For me such solution looks good. Rule [1] guarantees, that we always fetch valid data from the sensor. For periodic timer, the delay introduced by [1] is not a problem as we know that ambient temperature will not change in dozens of us (we do not have real-time requirement here). Also, both periodic timer management scheme (a) and (b) are working for us (user will not notice accumulated error on display update).

Where is the problem: If the z_clock_announce() will be delayed, it will be called with ticks > 1. As result, the timer_2 timeout will be adjusted (it is first on the list after the call to timeout_1 expiration handler). Due to this adjustment, the timeout will be shorten (and if the z_clock_announce() was delayed more than 40ms, the handler of timer_2 will be called right after handler of timer_1). As result we will get undefined data from the sensor.

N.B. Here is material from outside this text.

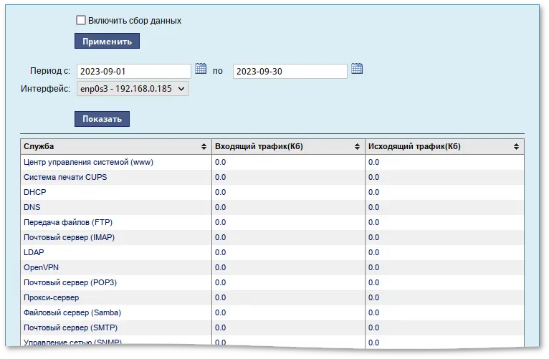Open the calendar picker for the start date
This screenshot has width=549, height=359.
pyautogui.click(x=201, y=70)
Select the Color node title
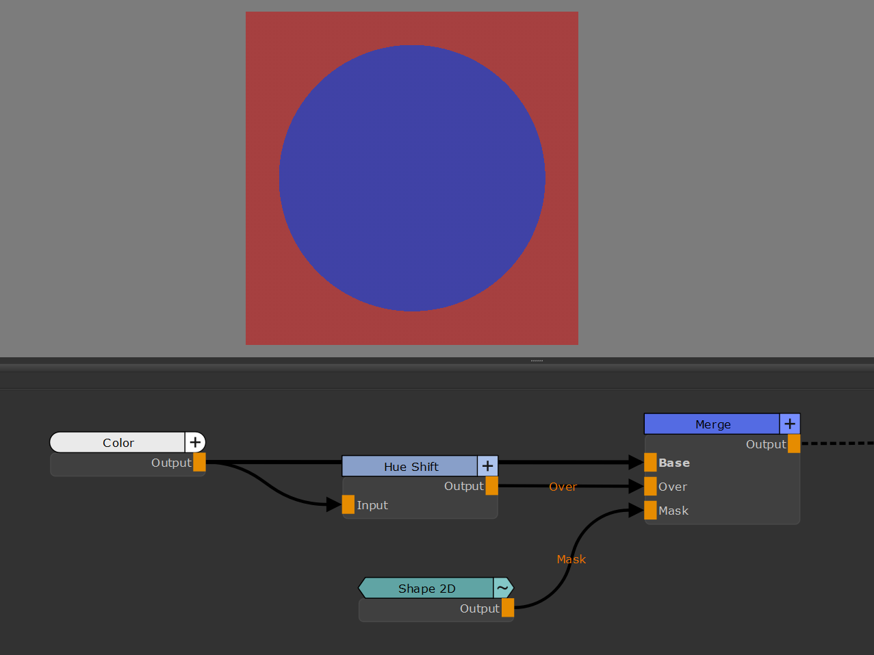The height and width of the screenshot is (655, 874). coord(118,443)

This is why I see the Behavior when z_clock_announce is passed ticks > 1 issue a critical one. Everything else is either feature request (different periodic timer handling schemes, passing information about now() to handlers, etc) or affects maintenance cost and resource usage (absolute/relative timeouts).

pabigot commented 5 years ago

@pabigot: Nice summary

Thanks.

This is why I see the Behavior when z_clock_announce is passed ticks > 1 issue a critical one.

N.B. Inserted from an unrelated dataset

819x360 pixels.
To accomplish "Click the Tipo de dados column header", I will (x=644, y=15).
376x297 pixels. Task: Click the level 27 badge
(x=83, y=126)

I don't see an issue specifically for this, though it was also noted in #11722. Could you open one?

I agree it's important[*], but I think that discussion should be separate from this one.

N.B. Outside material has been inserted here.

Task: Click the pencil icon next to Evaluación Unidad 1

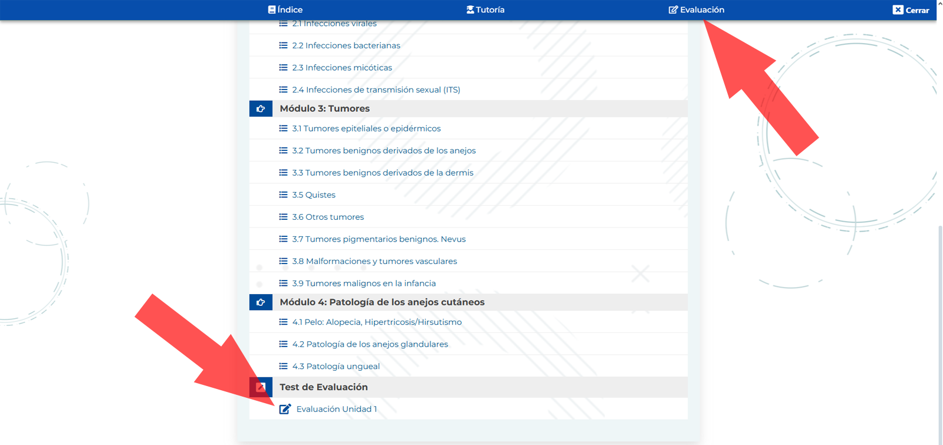Action: point(285,409)
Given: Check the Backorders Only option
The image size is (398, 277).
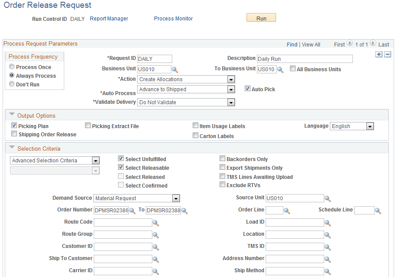Looking at the screenshot, I should click(223, 158).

[*]: I'm working with SHT21/HTU21D/Si7021 which has exactly the behavior you describe and drives several of my alarm-related expectations that Zephyr can't currently support.

pizi-nordic commented 5 years ago

I don't see an issue specifically for this, though it was also noted in #11722. Could you open one?

Here it is: https://github.com/zephyrproject-rtos/zephyr/issues/12332

andyross commented 5 years ago

Please stop submitting bugs guys. Submitting a bug is aggressive. It's an attempt to get my management to force me to do what you want (yes, we track bug counts and the people who pay me care whether or not I'm fixing ones I'm assigned), when we have genuine design disagreement here. Discuss, don't escalate.

It sounds like @pizi-nordic's complaint is addressable in the immediate term with an API to get the "timeout shortfall" or whatever. Or via a more elaborate API change per @pabigot that swaps the time units to absolute times (though again I warn there are edge cases and driver complexity issues with doing that). Or just by building without tickless enabled, which eliminates the ambguity (not the late interrupts, of course!). I'm more than happy to see code submitted along either lines.

But please stop going around my back, especially when I deliberately carved out a space for this argument and am genuinely trying to hear your opinions.

andyross commented 5 years ago

Closing this one. I think at this point everyone seems to agree that the issue I describe way above and the one in #12332 are, in fact, exactly the same problem. And in any case all current discussion is there and not here.